• What to work on
From the first line to the last, print the data exactly.

• Raw data
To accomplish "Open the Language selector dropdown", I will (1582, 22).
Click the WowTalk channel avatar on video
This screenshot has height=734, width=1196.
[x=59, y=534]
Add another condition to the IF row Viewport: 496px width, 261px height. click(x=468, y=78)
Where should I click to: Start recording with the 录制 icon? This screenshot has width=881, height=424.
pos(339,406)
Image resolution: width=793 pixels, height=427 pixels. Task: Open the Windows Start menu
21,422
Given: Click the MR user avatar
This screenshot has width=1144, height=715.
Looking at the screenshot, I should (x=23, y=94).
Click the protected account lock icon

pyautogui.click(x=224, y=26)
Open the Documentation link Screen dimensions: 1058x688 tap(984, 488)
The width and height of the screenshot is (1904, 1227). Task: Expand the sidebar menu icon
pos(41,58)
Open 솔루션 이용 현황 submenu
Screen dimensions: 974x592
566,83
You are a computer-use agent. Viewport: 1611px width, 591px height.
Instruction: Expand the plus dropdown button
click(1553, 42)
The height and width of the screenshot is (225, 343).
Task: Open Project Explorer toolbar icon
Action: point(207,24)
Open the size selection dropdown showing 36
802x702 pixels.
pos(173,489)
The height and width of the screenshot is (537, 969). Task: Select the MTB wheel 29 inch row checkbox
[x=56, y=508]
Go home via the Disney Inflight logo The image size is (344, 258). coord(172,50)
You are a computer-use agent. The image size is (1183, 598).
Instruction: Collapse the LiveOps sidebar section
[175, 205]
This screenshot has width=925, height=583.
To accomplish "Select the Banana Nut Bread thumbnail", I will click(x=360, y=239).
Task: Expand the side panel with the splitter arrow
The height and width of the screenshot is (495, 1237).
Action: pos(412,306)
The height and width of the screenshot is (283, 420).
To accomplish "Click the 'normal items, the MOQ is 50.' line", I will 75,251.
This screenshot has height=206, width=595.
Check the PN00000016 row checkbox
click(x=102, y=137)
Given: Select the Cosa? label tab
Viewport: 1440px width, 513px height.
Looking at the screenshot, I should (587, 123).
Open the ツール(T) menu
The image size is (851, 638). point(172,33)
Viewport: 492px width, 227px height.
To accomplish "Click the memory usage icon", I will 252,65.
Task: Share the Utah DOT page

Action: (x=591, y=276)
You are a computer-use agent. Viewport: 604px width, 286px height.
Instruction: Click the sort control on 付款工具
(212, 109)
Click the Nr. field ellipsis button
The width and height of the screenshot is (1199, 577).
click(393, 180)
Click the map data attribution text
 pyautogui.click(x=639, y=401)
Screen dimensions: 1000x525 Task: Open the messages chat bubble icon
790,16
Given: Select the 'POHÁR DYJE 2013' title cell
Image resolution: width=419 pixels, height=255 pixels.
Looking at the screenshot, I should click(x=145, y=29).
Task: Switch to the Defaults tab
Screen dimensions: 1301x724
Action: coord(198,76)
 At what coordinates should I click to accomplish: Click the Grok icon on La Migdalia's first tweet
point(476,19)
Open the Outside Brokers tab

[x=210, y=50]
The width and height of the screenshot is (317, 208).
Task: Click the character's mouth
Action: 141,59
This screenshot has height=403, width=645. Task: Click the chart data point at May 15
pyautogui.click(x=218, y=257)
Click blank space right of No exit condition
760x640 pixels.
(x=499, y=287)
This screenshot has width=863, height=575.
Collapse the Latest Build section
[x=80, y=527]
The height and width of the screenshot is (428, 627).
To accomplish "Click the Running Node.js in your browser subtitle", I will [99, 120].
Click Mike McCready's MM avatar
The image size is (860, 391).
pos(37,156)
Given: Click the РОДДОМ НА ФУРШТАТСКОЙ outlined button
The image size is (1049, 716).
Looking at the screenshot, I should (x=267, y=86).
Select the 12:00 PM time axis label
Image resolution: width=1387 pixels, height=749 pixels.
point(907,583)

• Response to this exercise
To accomplish "Open the Language selector dropdown", I will (1582, 22).
Click the WowTalk channel avatar on video
This screenshot has height=734, width=1196.
[x=59, y=534]
Add another condition to the IF row Viewport: 496px width, 261px height. click(x=468, y=78)
Where should I click to: Start recording with the 录制 icon? This screenshot has width=881, height=424.
pos(339,406)
Image resolution: width=793 pixels, height=427 pixels. Task: Open the Windows Start menu
21,422
Given: Click the MR user avatar
This screenshot has width=1144, height=715.
Looking at the screenshot, I should (x=23, y=94).
Click the protected account lock icon

pyautogui.click(x=224, y=26)
Open the Documentation link Screen dimensions: 1058x688 tap(984, 488)
The width and height of the screenshot is (1904, 1227). Task: Expand the sidebar menu icon
pos(41,58)
Open 솔루션 이용 현황 submenu
Screen dimensions: 974x592
566,83
You are a computer-use agent. Viewport: 1611px width, 591px height.
Instruction: Expand the plus dropdown button
click(1553, 42)
The height and width of the screenshot is (225, 343).
Task: Open Project Explorer toolbar icon
Action: point(207,24)
Open the size selection dropdown showing 36
802x702 pixels.
pos(173,489)
The height and width of the screenshot is (537, 969). Task: Select the MTB wheel 29 inch row checkbox
[x=56, y=508]
Go home via the Disney Inflight logo The image size is (344, 258). coord(172,50)
You are a computer-use agent. The image size is (1183, 598).
Instruction: Collapse the LiveOps sidebar section
[175, 205]
This screenshot has width=925, height=583.
To accomplish "Select the Banana Nut Bread thumbnail", I will click(x=360, y=239).
Task: Expand the side panel with the splitter arrow
The height and width of the screenshot is (495, 1237).
Action: pos(412,306)
The height and width of the screenshot is (283, 420).
To accomplish "Click the 'normal items, the MOQ is 50.' line", I will 75,251.
This screenshot has height=206, width=595.
Check the PN00000016 row checkbox
click(x=102, y=137)
Given: Select the Cosa? label tab
Viewport: 1440px width, 513px height.
Looking at the screenshot, I should (587, 123).
Open the ツール(T) menu
The image size is (851, 638). point(172,33)
Viewport: 492px width, 227px height.
To accomplish "Click the memory usage icon", I will 252,65.
Task: Share the Utah DOT page

Action: (x=591, y=276)
You are a computer-use agent. Viewport: 604px width, 286px height.
Instruction: Click the sort control on 付款工具
(212, 109)
Click the Nr. field ellipsis button
The width and height of the screenshot is (1199, 577).
click(393, 180)
Click the map data attribution text
 pyautogui.click(x=639, y=401)
Screen dimensions: 1000x525 Task: Open the messages chat bubble icon
790,16
Given: Select the 'POHÁR DYJE 2013' title cell
Image resolution: width=419 pixels, height=255 pixels.
Looking at the screenshot, I should click(x=145, y=29).
Task: Switch to the Defaults tab
Screen dimensions: 1301x724
Action: coord(198,76)
 At what coordinates should I click to accomplish: Click the Grok icon on La Migdalia's first tweet
point(476,19)
Open the Outside Brokers tab

[x=210, y=50]
The width and height of the screenshot is (317, 208).
Task: Click the character's mouth
Action: 141,59
This screenshot has height=403, width=645. Task: Click the chart data point at May 15
pyautogui.click(x=218, y=257)
Click blank space right of No exit condition
760x640 pixels.
(x=499, y=287)
This screenshot has width=863, height=575.
Collapse the Latest Build section
[x=80, y=527]
The height and width of the screenshot is (428, 627).
To accomplish "Click the Running Node.js in your browser subtitle", I will [99, 120].
Click Mike McCready's MM avatar
The image size is (860, 391).
pos(37,156)
Given: Click the РОДДОМ НА ФУРШТАТСКОЙ outlined button
The image size is (1049, 716).
Looking at the screenshot, I should (x=267, y=86).
Select the 12:00 PM time axis label
Image resolution: width=1387 pixels, height=749 pixels.
point(907,583)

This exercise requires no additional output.